Maria Eduarda cursa medicina na Uninove, em São Paulo
Arquivo pessoal
Os dois anos de pagamentos com parcelas cheias, somado ao custo para se manter em outro estado, praticamente liquidaram o valor obtido com a casa. Maria Eduarda faz estágios não remunerados na sua área e tem previsão para se formar em 2027. Por enquanto, a dívida do Fies está em R$ 90 mil, estima.
“Imagino que vai ser complicado [pagar a dívida], vou precisar fazer bastante plantão. Acho que medicina me dá um pouco de segurança em relação a isso”, diz, ao se referir aos salários da profissão, que tem piso de R$ 19.404,13 para jornadas de 20 horas semanais, segundo a Federação Nacional dos Médicos.
Decisões variadas
O acesso ao Fies está entre as principais causas dos processos, conforme afirma Rafaela Carvalho, advogada com atuação em Direito à Educação. Como houve mudanças na lei com o Novo Fies e há critério de nota mínima no Enem para a pessoa poder entrar no Fies, a Justiça virou caminho comum para garantir o financiamento.
No entanto, ela afirma que nem sempre é possível prever qual será a decisão pelo fato de alguns juízes manterem a necessidade de nota mínima no Enem para acesso ao Fies. Já outros, conta a advogada, consideram que estudantes de baixa renda podem não ter acesso aos mesmos recursos educacionais e, assim, dão o direito ao financiamento.
“Esses casos sublinham a importância de um sistema de financiamento educacional que seja ao mesmo tempo acessível e sustentável, garantindo que todos os brasileiros tenham a oportunidade de alcançar uma educação superior de qualidade”, diz Rafaela Carvalho.
Renegociação de dívidas
O aumento no número de processos relacionados ao Fies ocorreu antes de o governo Lula, renegociar dívidas dos estudantes por meio do “Desenrola Fies” – o que ocorreu a partir de novembro de 2023.
Segundo o Fundo Nacional de Desenvolvimento da Educação (FNDE), são R$ 15 bilhões em dívidas atrasadas referentes a financiamentos iniciados até dezembro 2017 (período incluído no Desenrola).

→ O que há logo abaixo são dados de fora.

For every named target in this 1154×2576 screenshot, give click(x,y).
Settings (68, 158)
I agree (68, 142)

Estimativa do governo indica que R$ 655 milhões já foram recebidos com os pagamentos das parcelas de entrada definidas nas 343 mil renegociações solicitadas até julho. Ao todo, o FNDE estima até R$ 3,1 bilhões a serem recebidos com o programa de renegociações. O prazo para inscrição termina em 31 de agosto.
“O programa Desenrola Fies foi uma resposta do governo para tentar mitigar esse problema, oferecendo condições mais favoráveis para a renegociação de dívidas. No entanto, a eficácia dessas medidas e a adequação dos critérios de renegociação ainda são objeto de debate e análise judicial”, analisa a advogada.
De acordo com o FNDE, os estudantes com dívidas do Fies que têm processo na Justiça podem renegociar suas dívidas nos termos da Resolução nº 55 do Desenrola.